Algerian Tells of Dark Odyssey in U.S. Hands
Algerian Tells of Dark Odyssey in U.S. Hands - New York Times:
In a recent interview, Mr. Saidi, 43, said that after he was expelled he was handed over to American agents and flown to Afghanistan, where he was held for 16 months before being delivered to Algeria and freed without ever being charged or told why he had been imprisoned.
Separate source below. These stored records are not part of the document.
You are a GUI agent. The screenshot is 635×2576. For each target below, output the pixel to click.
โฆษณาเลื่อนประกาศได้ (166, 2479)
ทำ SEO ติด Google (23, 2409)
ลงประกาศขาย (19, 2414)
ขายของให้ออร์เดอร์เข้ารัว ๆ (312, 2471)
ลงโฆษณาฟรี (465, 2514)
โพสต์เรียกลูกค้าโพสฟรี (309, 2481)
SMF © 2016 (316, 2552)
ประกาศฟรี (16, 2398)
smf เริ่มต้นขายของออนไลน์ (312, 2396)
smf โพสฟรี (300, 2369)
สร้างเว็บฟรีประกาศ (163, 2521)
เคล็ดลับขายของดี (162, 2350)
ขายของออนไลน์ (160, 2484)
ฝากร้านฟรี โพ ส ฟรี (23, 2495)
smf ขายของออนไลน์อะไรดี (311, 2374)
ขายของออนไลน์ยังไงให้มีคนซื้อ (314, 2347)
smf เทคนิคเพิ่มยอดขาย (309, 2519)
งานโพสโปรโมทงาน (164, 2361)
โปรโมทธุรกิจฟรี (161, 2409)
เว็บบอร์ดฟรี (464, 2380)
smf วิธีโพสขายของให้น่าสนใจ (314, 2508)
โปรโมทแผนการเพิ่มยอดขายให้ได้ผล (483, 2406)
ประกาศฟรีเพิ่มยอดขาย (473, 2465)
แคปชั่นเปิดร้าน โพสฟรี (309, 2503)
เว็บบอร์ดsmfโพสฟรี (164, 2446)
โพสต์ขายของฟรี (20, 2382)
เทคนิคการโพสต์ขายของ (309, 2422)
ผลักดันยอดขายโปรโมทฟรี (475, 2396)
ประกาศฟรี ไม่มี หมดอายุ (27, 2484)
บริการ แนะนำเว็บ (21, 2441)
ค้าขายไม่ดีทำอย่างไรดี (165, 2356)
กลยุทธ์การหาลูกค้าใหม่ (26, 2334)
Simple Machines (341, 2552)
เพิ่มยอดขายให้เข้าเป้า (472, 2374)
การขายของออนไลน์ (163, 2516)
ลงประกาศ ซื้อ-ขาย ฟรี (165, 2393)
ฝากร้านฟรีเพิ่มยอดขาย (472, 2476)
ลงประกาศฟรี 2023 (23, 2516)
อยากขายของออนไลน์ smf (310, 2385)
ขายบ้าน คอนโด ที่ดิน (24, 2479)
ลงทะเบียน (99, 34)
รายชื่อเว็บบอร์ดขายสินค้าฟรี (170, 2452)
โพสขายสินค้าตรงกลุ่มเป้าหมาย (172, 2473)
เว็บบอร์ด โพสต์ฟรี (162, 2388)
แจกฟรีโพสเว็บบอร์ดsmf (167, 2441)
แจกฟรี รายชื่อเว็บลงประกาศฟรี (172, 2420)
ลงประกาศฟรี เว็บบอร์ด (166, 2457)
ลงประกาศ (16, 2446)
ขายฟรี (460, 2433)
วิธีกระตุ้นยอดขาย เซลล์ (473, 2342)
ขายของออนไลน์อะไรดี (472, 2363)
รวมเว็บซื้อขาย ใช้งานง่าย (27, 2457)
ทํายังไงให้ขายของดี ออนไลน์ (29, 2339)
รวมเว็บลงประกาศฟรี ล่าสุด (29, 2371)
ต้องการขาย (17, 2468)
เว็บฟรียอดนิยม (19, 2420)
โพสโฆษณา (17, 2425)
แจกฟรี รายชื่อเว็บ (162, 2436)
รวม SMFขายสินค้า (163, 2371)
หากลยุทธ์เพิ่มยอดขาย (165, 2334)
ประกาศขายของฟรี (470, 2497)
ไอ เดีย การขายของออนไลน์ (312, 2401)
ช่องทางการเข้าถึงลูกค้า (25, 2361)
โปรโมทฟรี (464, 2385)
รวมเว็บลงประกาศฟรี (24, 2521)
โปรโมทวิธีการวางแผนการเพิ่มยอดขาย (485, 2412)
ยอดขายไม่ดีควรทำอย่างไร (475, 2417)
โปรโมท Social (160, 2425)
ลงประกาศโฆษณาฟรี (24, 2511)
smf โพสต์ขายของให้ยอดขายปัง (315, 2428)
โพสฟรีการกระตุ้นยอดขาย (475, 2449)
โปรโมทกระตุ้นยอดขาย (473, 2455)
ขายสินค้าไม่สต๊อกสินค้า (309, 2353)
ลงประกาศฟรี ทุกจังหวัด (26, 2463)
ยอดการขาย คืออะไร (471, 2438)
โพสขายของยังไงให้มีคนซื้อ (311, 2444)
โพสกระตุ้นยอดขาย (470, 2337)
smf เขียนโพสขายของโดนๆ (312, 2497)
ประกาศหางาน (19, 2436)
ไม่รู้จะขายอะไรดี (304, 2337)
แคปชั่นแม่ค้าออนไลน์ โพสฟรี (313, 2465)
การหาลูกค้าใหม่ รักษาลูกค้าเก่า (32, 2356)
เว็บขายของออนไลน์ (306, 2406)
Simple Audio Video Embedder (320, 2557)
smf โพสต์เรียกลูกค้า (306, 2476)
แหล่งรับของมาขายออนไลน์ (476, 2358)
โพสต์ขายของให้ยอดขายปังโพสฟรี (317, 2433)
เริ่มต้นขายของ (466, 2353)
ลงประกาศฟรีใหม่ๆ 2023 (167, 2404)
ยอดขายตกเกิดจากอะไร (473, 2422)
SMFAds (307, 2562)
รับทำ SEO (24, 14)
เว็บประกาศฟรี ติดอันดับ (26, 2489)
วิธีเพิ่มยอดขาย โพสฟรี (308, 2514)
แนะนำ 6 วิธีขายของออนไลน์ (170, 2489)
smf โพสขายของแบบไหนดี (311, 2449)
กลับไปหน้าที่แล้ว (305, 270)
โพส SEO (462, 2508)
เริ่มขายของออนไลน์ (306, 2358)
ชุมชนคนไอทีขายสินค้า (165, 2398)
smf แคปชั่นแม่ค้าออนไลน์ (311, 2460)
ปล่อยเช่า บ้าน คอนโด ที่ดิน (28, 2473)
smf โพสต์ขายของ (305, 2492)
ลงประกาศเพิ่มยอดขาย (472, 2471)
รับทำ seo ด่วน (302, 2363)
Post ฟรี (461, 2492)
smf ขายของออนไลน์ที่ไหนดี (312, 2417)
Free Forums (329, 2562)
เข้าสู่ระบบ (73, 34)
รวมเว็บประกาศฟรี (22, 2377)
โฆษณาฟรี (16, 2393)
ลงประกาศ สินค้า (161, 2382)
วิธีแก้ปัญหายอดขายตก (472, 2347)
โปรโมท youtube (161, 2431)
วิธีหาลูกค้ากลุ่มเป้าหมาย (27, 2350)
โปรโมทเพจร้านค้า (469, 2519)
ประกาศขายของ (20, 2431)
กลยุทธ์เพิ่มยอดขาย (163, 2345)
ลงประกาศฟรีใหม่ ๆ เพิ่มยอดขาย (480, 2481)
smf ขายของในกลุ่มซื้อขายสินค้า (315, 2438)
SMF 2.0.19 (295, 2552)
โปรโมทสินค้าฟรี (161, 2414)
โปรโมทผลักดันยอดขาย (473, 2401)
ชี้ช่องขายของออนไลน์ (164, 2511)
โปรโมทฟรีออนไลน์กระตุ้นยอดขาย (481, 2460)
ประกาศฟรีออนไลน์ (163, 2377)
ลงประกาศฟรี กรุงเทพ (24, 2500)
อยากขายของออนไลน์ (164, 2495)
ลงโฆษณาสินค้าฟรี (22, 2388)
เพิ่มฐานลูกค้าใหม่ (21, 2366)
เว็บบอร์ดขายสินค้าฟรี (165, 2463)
He acknowledged that he was carrying a fake passport when he was detained, but he said he had no connection to terrorism.
Wearing a white robe and a white skullcap in his lawyer's office here, he held up two white shoes he said his captors gave him before setting him free in August 2004. The only other physical evidence he offered of his imprisonment were fading scars on his wrists that he said were from having been chained to the ceiling of a cell for five days.
'Sometimes I cry and shake when I think about this,' he said in his first interview about his imprisonment. 'I didn't think I would see my family again.'
A Shadowy Program
Mr. Saidi is one of a handful of men to publicly claim they were seized in the rendition program and then mistreated or tortured, before being released without charge or explanation. Like prisoners released from the American military detention center at Guantánamo Bay, Cuba, they represent not only a mounting political problem, but a potential legal problem for the United States and its allies that have participated in the extrajudicial abductions.
International fallout from renditions continued Wednesday when prosecutors in Milan arrested two Italian intelligence officers on allegations that they aided the C.I.A. in the 2003 kidnapping of a radical Egyptian cleric in Italy. The cleric was then sent to Egypt, where he has been imprisoned. Mr. Saidi was seized as the United States and Saudi Arabia were cracking down on Al Haramain, which the United States subsequently declared had provided "financial and other operational support" for the 1998 embassy bombings in Kenya and Tanzania. But it is not known what, if any, specific suspicions the authorities had about Mr. Saidi.